In a large saucepan, combine the potato slices and enough salted water to cover; bring to a boil. Drain and pat dry.
Meanwhile, in a large nonstick skillet, cook the bacon over medium-low heat until crisp, 8 to 10 minutes. Transfer the bacon to a paper-towel-lined plate, reserving the bacon fat.
Increase the heat to medium-high and, working in batches, add the potato slices to the skillet. Cook, turning once, until golden, about 5 minutes; transfer to a paper-towel-lined plate to drain. In the same skillet, add the scallion whites and cook until soft, about 2 minutes; add to the potatoes.
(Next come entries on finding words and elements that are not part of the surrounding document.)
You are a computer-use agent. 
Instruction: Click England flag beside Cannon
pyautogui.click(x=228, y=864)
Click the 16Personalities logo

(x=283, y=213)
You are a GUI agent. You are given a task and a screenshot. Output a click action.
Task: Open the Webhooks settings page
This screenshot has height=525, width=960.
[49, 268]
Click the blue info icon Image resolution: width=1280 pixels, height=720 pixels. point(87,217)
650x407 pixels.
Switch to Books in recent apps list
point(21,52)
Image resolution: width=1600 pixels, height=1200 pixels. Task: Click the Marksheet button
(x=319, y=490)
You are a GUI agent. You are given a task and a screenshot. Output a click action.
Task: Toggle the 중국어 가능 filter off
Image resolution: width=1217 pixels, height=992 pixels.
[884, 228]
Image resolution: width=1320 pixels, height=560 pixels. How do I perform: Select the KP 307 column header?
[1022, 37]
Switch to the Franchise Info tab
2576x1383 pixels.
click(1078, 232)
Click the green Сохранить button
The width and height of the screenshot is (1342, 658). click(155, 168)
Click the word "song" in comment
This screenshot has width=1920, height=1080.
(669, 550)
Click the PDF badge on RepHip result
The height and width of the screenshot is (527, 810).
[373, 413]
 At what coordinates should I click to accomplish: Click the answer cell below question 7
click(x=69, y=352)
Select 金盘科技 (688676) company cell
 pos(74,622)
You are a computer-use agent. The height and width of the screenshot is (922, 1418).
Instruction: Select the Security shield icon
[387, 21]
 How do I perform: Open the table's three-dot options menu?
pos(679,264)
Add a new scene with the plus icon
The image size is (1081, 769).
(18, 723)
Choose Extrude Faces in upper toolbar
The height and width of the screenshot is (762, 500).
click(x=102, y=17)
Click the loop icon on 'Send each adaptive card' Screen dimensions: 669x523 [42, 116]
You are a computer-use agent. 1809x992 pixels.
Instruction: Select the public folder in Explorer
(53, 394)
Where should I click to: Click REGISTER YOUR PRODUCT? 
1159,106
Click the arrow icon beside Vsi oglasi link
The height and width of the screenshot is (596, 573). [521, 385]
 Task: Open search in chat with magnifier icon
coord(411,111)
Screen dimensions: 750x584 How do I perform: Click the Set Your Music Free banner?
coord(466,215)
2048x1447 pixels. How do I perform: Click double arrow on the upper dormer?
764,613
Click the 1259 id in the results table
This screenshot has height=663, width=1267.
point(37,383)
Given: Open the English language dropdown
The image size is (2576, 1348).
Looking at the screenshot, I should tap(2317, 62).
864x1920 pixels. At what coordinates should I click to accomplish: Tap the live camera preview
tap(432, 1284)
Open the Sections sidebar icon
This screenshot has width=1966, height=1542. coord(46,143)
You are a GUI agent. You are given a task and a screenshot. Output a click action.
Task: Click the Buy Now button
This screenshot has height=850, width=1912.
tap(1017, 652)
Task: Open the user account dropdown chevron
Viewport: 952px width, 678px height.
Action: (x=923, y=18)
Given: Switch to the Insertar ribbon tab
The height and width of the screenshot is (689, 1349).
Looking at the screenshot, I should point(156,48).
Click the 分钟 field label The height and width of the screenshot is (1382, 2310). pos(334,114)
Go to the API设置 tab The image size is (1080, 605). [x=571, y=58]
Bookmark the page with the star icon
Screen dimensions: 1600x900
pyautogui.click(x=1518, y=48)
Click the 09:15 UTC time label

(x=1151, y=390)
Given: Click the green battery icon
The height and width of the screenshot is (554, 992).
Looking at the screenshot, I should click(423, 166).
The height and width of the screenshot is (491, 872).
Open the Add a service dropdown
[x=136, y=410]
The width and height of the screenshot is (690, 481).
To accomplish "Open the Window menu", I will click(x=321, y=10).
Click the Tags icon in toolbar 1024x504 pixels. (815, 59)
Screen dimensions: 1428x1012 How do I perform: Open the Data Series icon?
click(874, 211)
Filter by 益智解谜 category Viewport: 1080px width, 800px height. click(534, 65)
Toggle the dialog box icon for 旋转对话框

Wipe out the skillet, lower the heat to low and add the eggs. Scramble until just cooked, about 1 minute; season with salt and pepper.
Spread the pizza crust with the sour cream and layer the toppings evenly as follows: the ham slices, scrambled eggs, 1/2 cup gruyere, the potatoes, bacon, scallion greens and remaining 1/2 cup gruyere. Return to the oven to melt the cheese, about 5 minutes. Top with the frisee to serve.